--- Begin Supplied material ---
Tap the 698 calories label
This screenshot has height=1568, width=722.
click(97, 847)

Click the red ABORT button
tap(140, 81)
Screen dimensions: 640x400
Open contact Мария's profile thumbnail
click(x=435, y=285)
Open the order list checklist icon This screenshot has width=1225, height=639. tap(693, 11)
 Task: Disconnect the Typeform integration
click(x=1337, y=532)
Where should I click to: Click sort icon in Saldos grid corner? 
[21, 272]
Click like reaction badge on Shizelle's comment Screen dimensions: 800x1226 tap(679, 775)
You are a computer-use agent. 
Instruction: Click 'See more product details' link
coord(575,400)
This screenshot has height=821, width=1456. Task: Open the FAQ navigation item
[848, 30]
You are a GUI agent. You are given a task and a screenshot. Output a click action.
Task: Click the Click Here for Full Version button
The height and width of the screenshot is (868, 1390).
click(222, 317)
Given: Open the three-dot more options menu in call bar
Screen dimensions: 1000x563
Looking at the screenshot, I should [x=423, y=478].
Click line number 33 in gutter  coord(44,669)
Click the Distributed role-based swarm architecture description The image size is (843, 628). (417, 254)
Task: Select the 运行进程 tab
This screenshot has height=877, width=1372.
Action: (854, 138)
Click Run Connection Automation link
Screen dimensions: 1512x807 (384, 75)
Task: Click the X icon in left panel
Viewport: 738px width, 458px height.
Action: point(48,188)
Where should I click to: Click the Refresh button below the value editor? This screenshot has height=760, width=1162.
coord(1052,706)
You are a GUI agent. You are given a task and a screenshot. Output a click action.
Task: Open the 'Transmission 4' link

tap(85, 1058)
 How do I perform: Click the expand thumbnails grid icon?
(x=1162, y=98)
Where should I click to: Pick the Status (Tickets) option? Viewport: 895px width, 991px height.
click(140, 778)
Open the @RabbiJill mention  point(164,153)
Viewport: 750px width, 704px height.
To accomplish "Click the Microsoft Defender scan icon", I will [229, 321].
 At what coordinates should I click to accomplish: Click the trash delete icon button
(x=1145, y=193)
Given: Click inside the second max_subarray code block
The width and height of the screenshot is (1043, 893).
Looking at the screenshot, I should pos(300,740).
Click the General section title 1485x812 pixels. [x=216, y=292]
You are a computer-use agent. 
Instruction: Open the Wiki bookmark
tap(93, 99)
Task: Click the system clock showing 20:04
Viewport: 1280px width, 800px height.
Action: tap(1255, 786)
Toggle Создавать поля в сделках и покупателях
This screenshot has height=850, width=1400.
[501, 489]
--- End Supplied material ---
## Exercise directions
Begin at the line above that has "This screenshot has height=821, width=1456." and stop after the one that has "Click the Distributed". Rewrite only those lines as a JSON list of strings, one string per line, leaving out any blank lines.

## Finished task
[
  "This screenshot has height=821, width=1456. Task: Open the FAQ navigation item",
  "[848, 30]",
  "You are a GUI agent. You are given a task and a screenshot. Output a click action.",
  "Task: Click the Click Here for Full Version button",
  "The height and width of the screenshot is (868, 1390).",
  "click(222, 317)",
  "Given: Open the three-dot more options menu in call bar",
  "Screen dimensions: 1000x563",
  "Looking at the screenshot, I should [x=423, y=478].",
  "Click line number 33 in gutter  coord(44,669)",
  "Click the Distributed role-based swarm architecture description The image size is (843, 628). (417, 254)"
]